Though Murdoch is the more internationally famous name, Lamb, played with slouchy Northern charm by Richard Coyle, spends most of the play as the guiltier party in the game of dragging the ideals of journalistic integrity into the populist, lowest-common-denominator mud. Murdoch is the distant, awkward money man, prone to fits of scruples and prudishness; Lamb accepts his mission to give the people what they want, to do whatever it takes to beat the Mirror, and (almost) never wavers from it.
Though his role is the smaller of the two central characters, Bertie Carvel’s Murdoch begins the play, and is magnetically fascinating. Carvel is an improbable chameleon. His voice is incredibly distinctive, his choices in physicality and characterization all similarly strange, and yet every character he plays seems completely different and completely human. He is always himself (or at least whatever version of that appears onstage), but he can always seem to shift that same essence into something different. Murdoch is no exception.
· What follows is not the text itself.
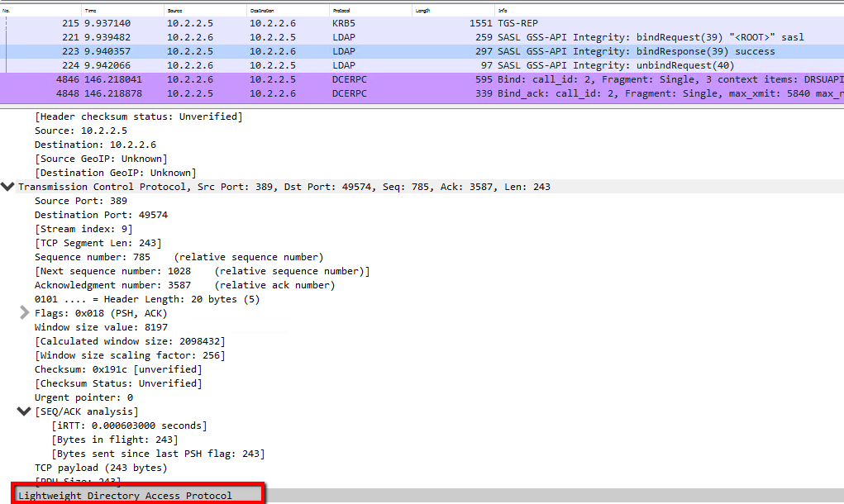Image resolution: width=844 pixels, height=504 pixels.
Task: Collapse the Transmission Control Protocol section
Action: click(x=8, y=187)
Rupert Goold finds the perfect staging language to complement Graham’s not-quite-naturalistic script. This, along with Graham’s sparkly dialogue, help elevate what is otherwise a fairly standard structure and recognizable Fleet Street Faustian story arc. Clever movement sequences and even a bit of singing create cinematic-feeling montages, most of which are recognizable from any movie about young upstarts: the “getting the gang of misfits together” montage, the “spitballing new ideas” montage, the “look at our successes” montage. Even if they follow a slightly familiar pattern, they are– much like the newspaper this band of outcasts is trying to build– cheeky and fun, and thus mostly avoid cliche. As the play moves into its darker second act, the pace grows even more driving.
The protagonists’ moral downfall (and it’s surely not a spoiler to say that there is one, since both the play’s structure and actual history make this obvious) hinges on two crises, both of which center around women: one murdered, and one naked. The latter subplot introduces a laudable, if not wholly integrated, attempt to include the perspective of a woman of color in this very white, very male world and play. It also somehow comes off as seeming more depraved, more scandalous, and more heartless than the murder. Graham’s script seems generally uncertain about how to draw the moral lines around what Lamb and Murdoch are trying to do, when to suggest they have gone too far. Though it’s clearly intentional that the play lacks a clear right and wrong, the characters lack a clear moral compass, too, which is a detriment when telling the story of men selling their souls for success. Lamb and Murdoch trade off moments of hesitation, only to be seduced once more by their own power and success– but these waverings don’t always come off as totally logical. They seem to swap capitalist ruthlessness for scrupulous reticence as needed to balance the other’s state of mind, not out of their own convictions.
Lamb and Murdoch’s rivals are relentlessly painted as stuffy, snobby, and elitist, with only glimpses of sympathy for their position. Given that all the weight of our present media crises falls firmly on their side of things, perhaps the play can stand to stack its cards– at least at first– in favor of the broad-minded populists. But with hollow protestations of working-class solidarity on the one side and ivory tower elitism on the other, Graham certainly presents two dispiriting poles, with very little hope for what could come in the middle.
But, as Murdoch says in the play, it’s a writer’s job to hold the mirror up to society– it’s not their fault if we don’t like what we see.